Birthday parties are not the only culprits as grocery store shelves are packed with sugary food offerings marketed for baby and toddlers. The unfortunate thing is, “People expect baby and toddler foods to be held to a higher standard, but the findings suggests that isn’t necessarily the case.”* This is why as parents we need to decide when it is best to make snacks in our own kitchens. If you are starting to explore homemade options for your children, this recipe could not be easier. This is why this no sugar added Baby’s First Cookie recipe is one of our favourites!
Baby’s First Cookie Details
These super easy Baby Banana Cookies are perfect in size, taste, and texture for BLW youngsters or those going the traditional route. It is up to you to decide when your little one is ready to take bites of a “cookie.” My combo eater wasn’t ready for these until around 10 months of age, and even then I sometimes break them up into even littler pieces. My toddler however, loves to hold these and take bites “all by herself.”

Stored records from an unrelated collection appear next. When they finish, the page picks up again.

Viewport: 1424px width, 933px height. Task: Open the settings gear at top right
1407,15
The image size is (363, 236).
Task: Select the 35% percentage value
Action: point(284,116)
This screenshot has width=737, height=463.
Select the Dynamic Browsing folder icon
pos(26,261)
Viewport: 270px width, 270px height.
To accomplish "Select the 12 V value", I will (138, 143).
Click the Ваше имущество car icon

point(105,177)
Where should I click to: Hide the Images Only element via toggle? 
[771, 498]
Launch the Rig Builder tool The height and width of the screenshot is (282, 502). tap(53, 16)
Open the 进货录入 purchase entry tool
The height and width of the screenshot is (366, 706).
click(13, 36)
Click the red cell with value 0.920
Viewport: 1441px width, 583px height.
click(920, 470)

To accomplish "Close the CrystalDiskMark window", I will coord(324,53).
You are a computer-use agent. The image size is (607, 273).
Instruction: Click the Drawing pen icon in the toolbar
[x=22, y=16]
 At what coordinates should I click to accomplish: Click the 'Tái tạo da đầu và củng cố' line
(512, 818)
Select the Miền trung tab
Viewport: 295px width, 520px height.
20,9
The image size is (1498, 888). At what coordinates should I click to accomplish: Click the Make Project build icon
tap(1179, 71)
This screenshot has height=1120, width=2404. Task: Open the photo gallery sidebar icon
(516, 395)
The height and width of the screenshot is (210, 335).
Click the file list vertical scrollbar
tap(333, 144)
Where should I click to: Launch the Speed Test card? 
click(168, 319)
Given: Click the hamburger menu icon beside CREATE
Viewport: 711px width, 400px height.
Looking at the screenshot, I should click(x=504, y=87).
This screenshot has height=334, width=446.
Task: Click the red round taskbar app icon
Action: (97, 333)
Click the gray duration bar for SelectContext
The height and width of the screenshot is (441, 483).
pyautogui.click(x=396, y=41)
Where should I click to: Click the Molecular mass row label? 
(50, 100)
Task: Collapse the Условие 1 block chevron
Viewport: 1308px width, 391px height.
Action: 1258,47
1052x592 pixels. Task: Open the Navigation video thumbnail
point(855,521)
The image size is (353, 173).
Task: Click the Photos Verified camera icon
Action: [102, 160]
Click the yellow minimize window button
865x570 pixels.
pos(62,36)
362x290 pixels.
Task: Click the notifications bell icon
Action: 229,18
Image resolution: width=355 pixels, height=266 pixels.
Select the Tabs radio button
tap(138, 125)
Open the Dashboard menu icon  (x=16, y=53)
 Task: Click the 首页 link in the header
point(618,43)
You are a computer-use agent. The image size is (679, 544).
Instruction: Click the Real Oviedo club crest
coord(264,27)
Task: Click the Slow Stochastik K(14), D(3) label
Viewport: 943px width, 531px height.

It is really important to start the day off with something healthy. Baby’s First Cookie is a fun choice on mornings when you really need to get out the door. Sometimes when we are in a rush we feel the need to grab a breakfast option that is already prepared or prepackaged. I would caution against this happening too often because of the findings from a study at the University of Calgary:
The study focused on a new category of processed foods such as toddler cereal bars, cookies, fruit snacks and yogurts. It showed 53 per cent of these foods had more than 20 per cent of calories coming from sugar and some even had more than 80 per cent of calories from sugar.*
That is SO much sugar! So in order to combat the ease of grabbing a processed sugar cereal bar, cookie, fruit snack, or yogurt, try these “cookies” out instead.
- 2 organic really ripe bananas
- 2 cups quick oats
- 1/2 tablespoon coconut oil
- Light sprinkle of cinnamon (optional)
- 1/4 cup of raisins (Optional)
- Preheat over to 400 degrees.
- Grease a 9×9 inch baking pan with the coconut oil.
- Really mash up the two bananas in a bowl.
- Slowly mix in the oats.
- Sprinkle in the cinnamon, add in the raisins, stir again.
- Use a tablespoon to measure out 20 portions.
- Create a ball with each portion and place in the baking pan. You do not need to worry about much space in between as they do not expand much.
- Bake for 10-15 minutes, until slightly golden on the outside.
- Enjoy your peanut free and milk free cookie!
*Study from the University of Calgary.